Produced in plastic usually reserved for putters, the Ogopogo takes all the great qualities of the Sabertooth, Mammoth and Buffalo, and gives the thrower one more; stopping ability. The Ogopogo doesn’t skip on grass, cement or dirt and when it hits a tree, it just drops and stops. Because of the nature of the Elasto Performance Plastic, this is not a disc for power throwers. It performs best at about 85% arm speed.
Flight Rating Descriptions
SPEED Speed is the ability of the disc to cut through the air. Speed Ratings are listed from 1 to 14. Discs with high numbers are faster. Faster discs go farther into the wind with less effort. Slower discs take more power
to throw, but have less of a chance
to fly past the basket.
GLIDE Glide describes the discs ability to maintain loft during flight. Discs with more glide are best for new players, and for producing maximum distance (especially downwind). Glide is rated from 1 to 7. Beginners looking for more distance should choose discs with more glide.

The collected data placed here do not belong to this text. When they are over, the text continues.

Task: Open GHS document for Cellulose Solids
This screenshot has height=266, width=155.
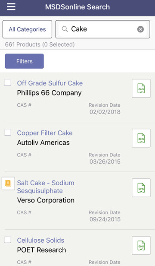Action: point(141,245)
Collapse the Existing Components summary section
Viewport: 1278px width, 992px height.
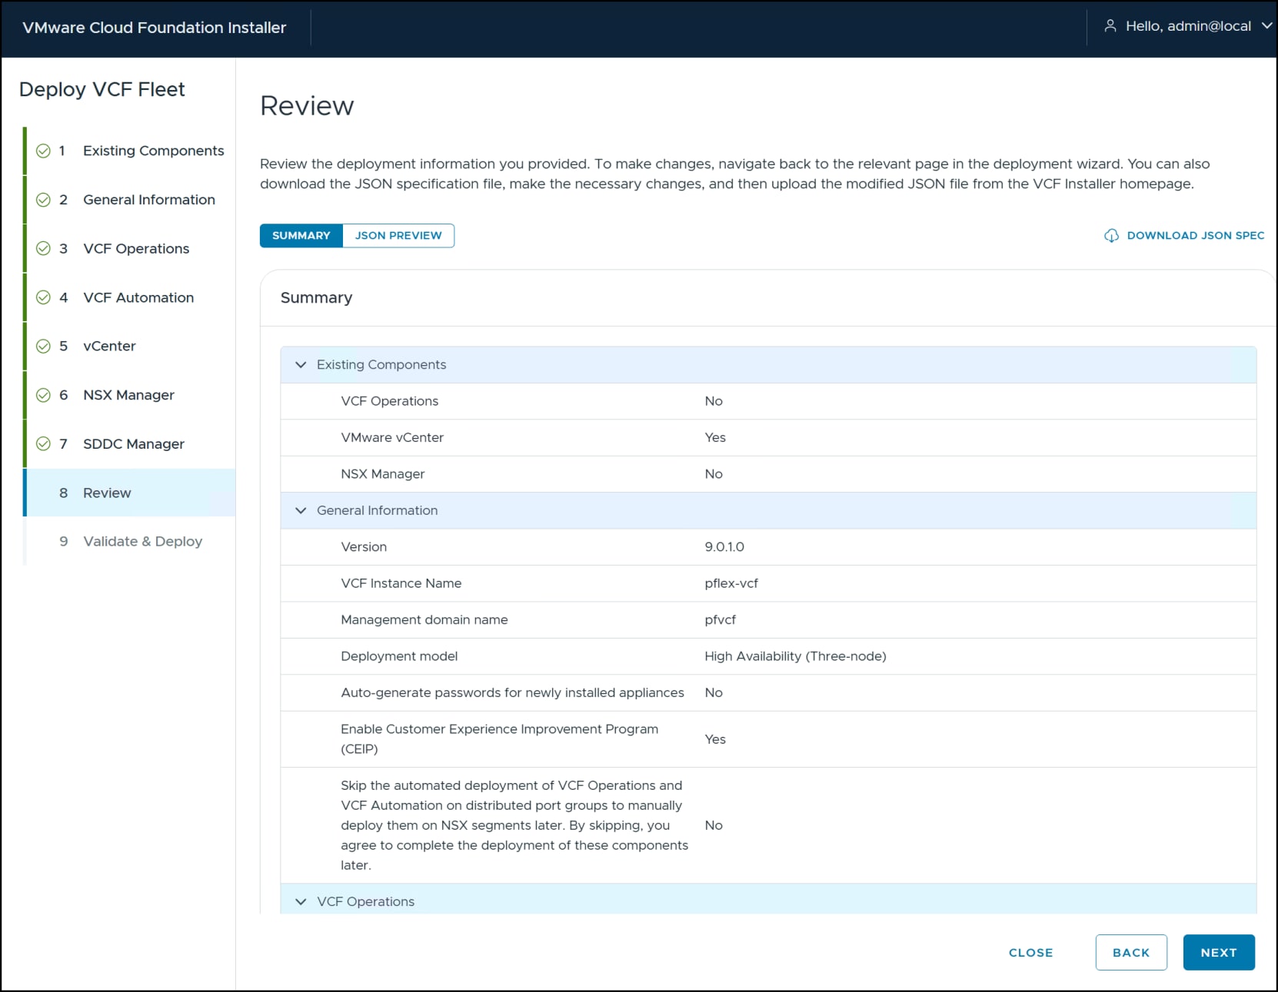(x=301, y=365)
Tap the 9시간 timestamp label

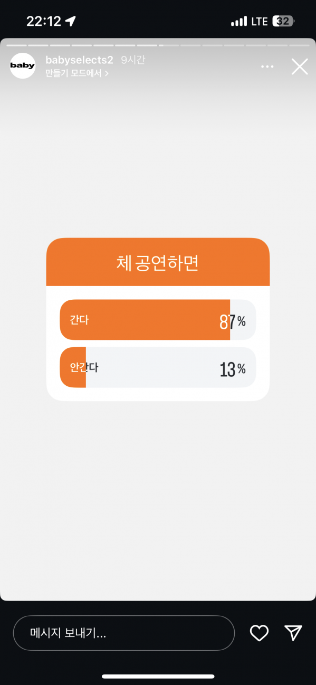(x=133, y=60)
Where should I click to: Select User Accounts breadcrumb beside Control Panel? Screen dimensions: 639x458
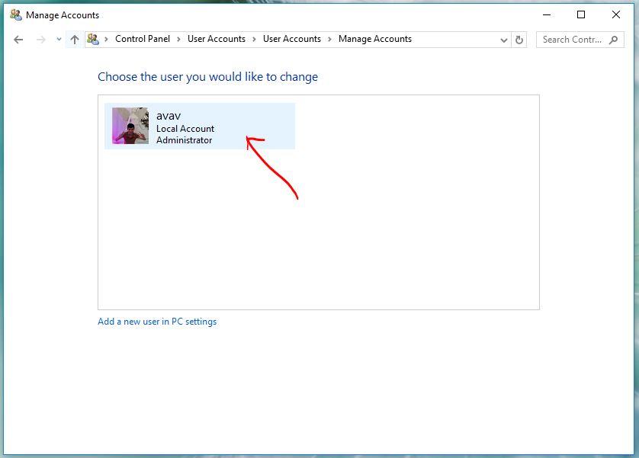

TURN High Speed Turn is the tendency of a disc to turn over or bank to the right (for righthand backhand throws) during the initial part of the flight. A disc with a +1 rating is most resistant to turning over, while a -5 rating will turn the most. Discs rated -2 to -5 make good roller discs.
FADE Low Speed Fade is the discs tendency to hook left (for righthand backhand throws) at the end of the flight. Fade is rated from 0 to 5. A disc rated 0 will finish straightest, while a disc rated 5 will hook hard at the end of the flight. Discs with a high fade rating are predicable even in wind.
Canada’s most famous water monster is Ogopogo of Lake Okanagan in the south central interior of British Columbia. Although Indian legends support a monster living in Okanagan Lake long before white men arrived in this country, Ogopogo is very much a present day phenomenon. Each year, sightings are reported of a creature some 20 to 50 feet long, with a horse shaped head and an undulating serpent like body! Okanagan Lake is about 80 miles long extending from Vernon at the north end to Penticton in the south with the fast growing city of Kelowna in the center. Sightings have been reported throughout the length of the lake but the monster appears to favour an area just south of Kelowna in waters near Peachland. Native Indian folklore specifically places the lair of the lake monster which they called N’ha-a-itk, or lake demon, at a cave under Squally Point near Rattlesnake Island which is offshore from Peachland. The Natives would never paddle a canoe near this area without an offering because too often a storm would spring up and N’ha-a-itk would rise out of the waters to claim another life!